40 – The Me Decade

by Santa Montefiore, guest blogger

I have just turned 40, thus stepping tentatively into the ‘Me Decade’.  That might sound a bit odd; after all, 40 is a scary number.  It brings to mind lined faces, mutton dressed as lamb, and the final lap before 50 catapults us through the finish line.  However, after looking around my contemporaries, I’ve decided to label the 40s the Me Decade.  In our teens we pleased our parents; in our twenties we were too unsure to please anyone; in our thirties we pleased our husbands and children; now we’re pleasing ourselves.  It’s our time.  We are at the height of our powers.  We know who we are.  We are confident in voicing our opinions.  We are sure about what clothes suit us, having swapped fashion for style, and by now we have got the hair right.   Think Princess Diana the year she died; she had never looked better.

Along with this newfound confidence, 40 also brings a sense of urgency, a need to feel attractive as a woman and experience all that being attractive brings with it, before we hand the baton off to our daughters.
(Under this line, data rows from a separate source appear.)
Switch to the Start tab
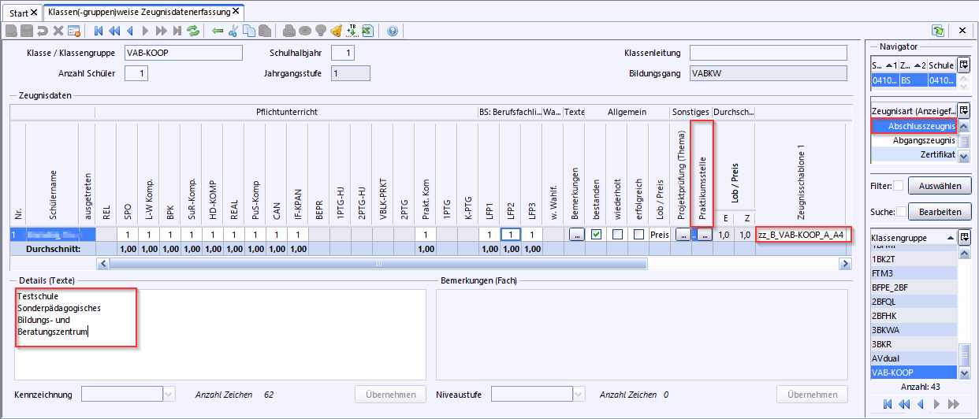Viewport: 979px width, 419px height. click(23, 13)

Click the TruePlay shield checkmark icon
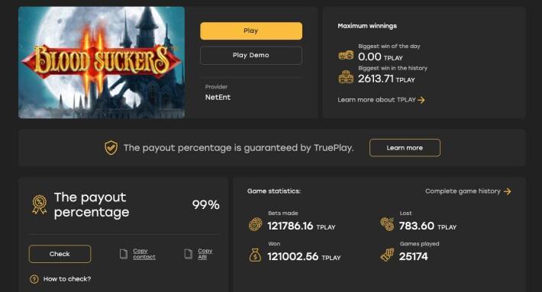pyautogui.click(x=111, y=148)
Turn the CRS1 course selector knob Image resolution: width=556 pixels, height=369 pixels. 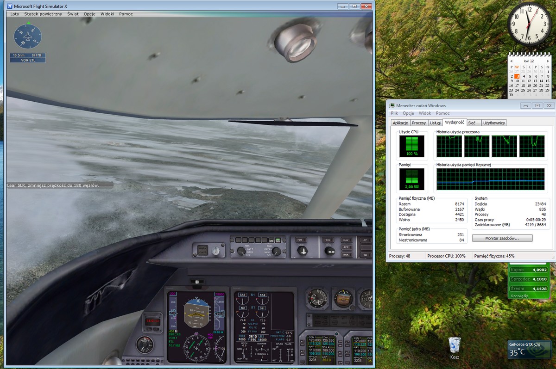(303, 251)
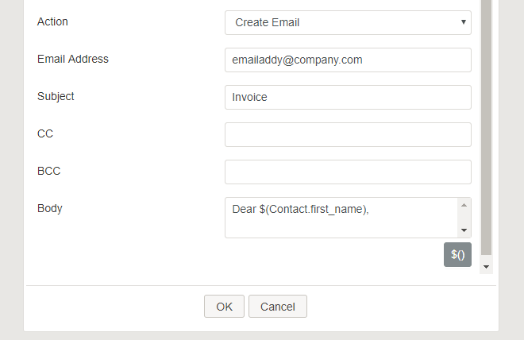Focus the Subject field containing Invoice
This screenshot has height=340, width=524.
pyautogui.click(x=348, y=97)
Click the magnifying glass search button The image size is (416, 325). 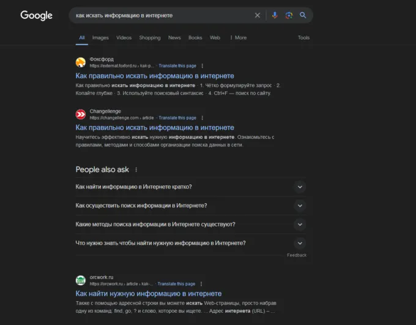303,15
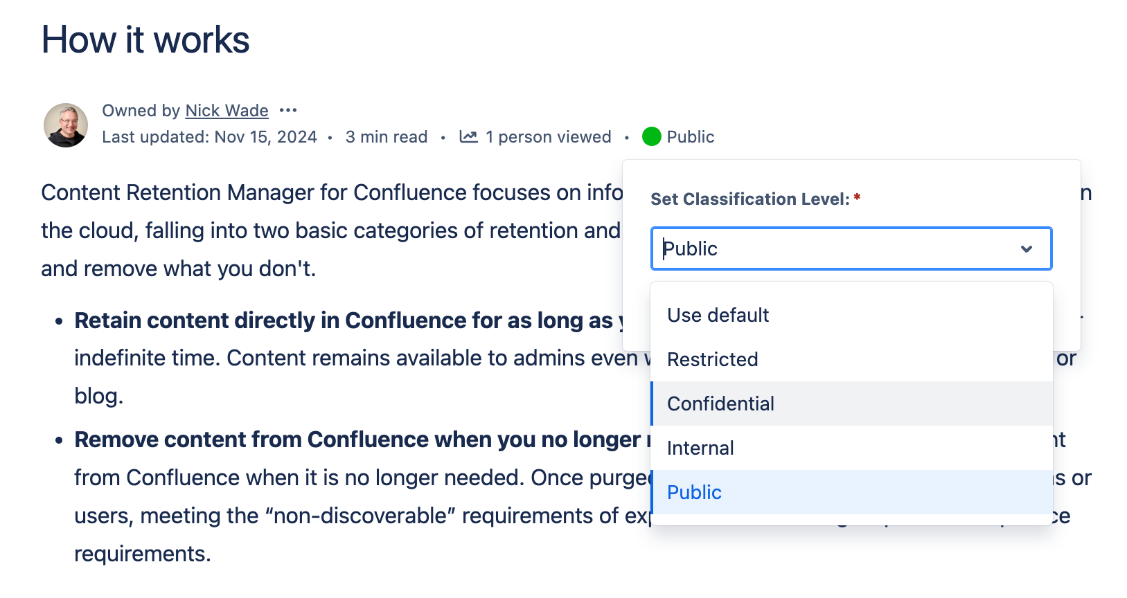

I don’t define myself by what men think of me, but it has crossed my mind that one man might say to another: “I sat next to a hot forty year old last night.” Is he going to say: “I sat next to a hot 50 year old”? He might, but am I going to be that 50-year-old?  What will time do to me in the next ten years?  So, we have just a little more time to be whistled at in the street; in fact, a few of my friends have already lamented the lack of admiration, even from lusty builders on scaffolding twenty feet up!  We have to work at looking good.  We make regular trips to the gym and appointments at the hair salon and beautician, and many have succumbed to botox and fillers.  We’re holding back the superficial evidence of time, but gone is our youth and our sense of immortality. We are sliding into the second half (if we are lucky to live that long), and we are aware, as never before, of how precious our lives are.

Most of us by now are settled into marriages, happy or unhappy, and the children are big enough to be at full-time school.  Husbands are busy at work. Wives are juggling office and home and finding it increasingly stressful to ‘have it all’.  A husband’s admiration is rarely felt and often not expressed at all.  That doesn’t mean marriages are void of love, just that sometimes love is so familiar it is overlooked.  We all take each other for granted; that’s human nature.  But the electric frisson of sexual excitement felt in the early years of courtship and marriage is gone, never to be rekindled, because it was lit by novelty.  Husbands and wives simply know each other too well.

Step into the picture a handsome, flirtatious man who looks at you as if you’re the most beautiful woman in the room and listens, enraptured, to everything you have to say.  A man who laughs at your jokes and makes you feel young again, and sexy.  A man who can touch your hand and send a delicious tremor through your entire body.  Each of us has hidden corners of personality that never see the light. I don’t know how courageous I would be in war, for example. That corner remains dark, and the corner that once felt young, mischievous and flirty hasn’t seen the light for so long even the memory’s grown cold.  What woman wouldn’t bask in the light illuminating that abandoned recess once again?

But is it possible to enjoy the light without getting too close to the sun?  These days, with modern technology, it’s very easy to indulge in email and text flirtations, and there’s nothing inherently wrong in that.  Admiration makes a woman feel good about herself, and surely, in her forties, it’s fair to indulge in a little selfish fun?  It’s only wrong if it’s allowed to go too far.  We’ve all seen it happen. I wonder whether there’s a moment, before it gets out of hand, when a woman is able to recognise the danger and walk away?  When she is able to appreciate that the attraction is simply a reflection of her need for validation.   Surely, before she’s in too deep, she can glimpse the wreckage of broken lives in her future and make the decision to do the right thing?

As an author I write about this subject all the time, and I receive many emails and letters from readers telling me their stories. It seems there is a point where a woman can be sensible and walk away, but rather like the cookie on the kitchen table, more often a woman is unable to resist it.  I suppose there’s always a chance no one will find out, and then there’s the delusion that it is a game she can quit at any time - a moment of fun before time robs her of her allure.

The Me Decade is a dangerous decade for a woman, a minefield of temptation, made more treacherous by her sense of transience and her increasingly fragile ego.  Of course, our limitations are imposed upon us as much by our mindset as by nature.  There are women in their 50s and 60s who look and feel fantastic and probably inspire a whole chorus of whistles every time they walk past a building site, but one wonders: will I be lucky enough to be numbered among them?

I think happy people are those who accept themselves the way they are. They don’t crave what they can’t have, or regret what they have lost. They live in the moment and enjoy it for what it is, and they derive pleasure from the joy they give to others.  Given the choice, I’d rather be one of them…but as a writer I am compelled to ask myself the question, what if?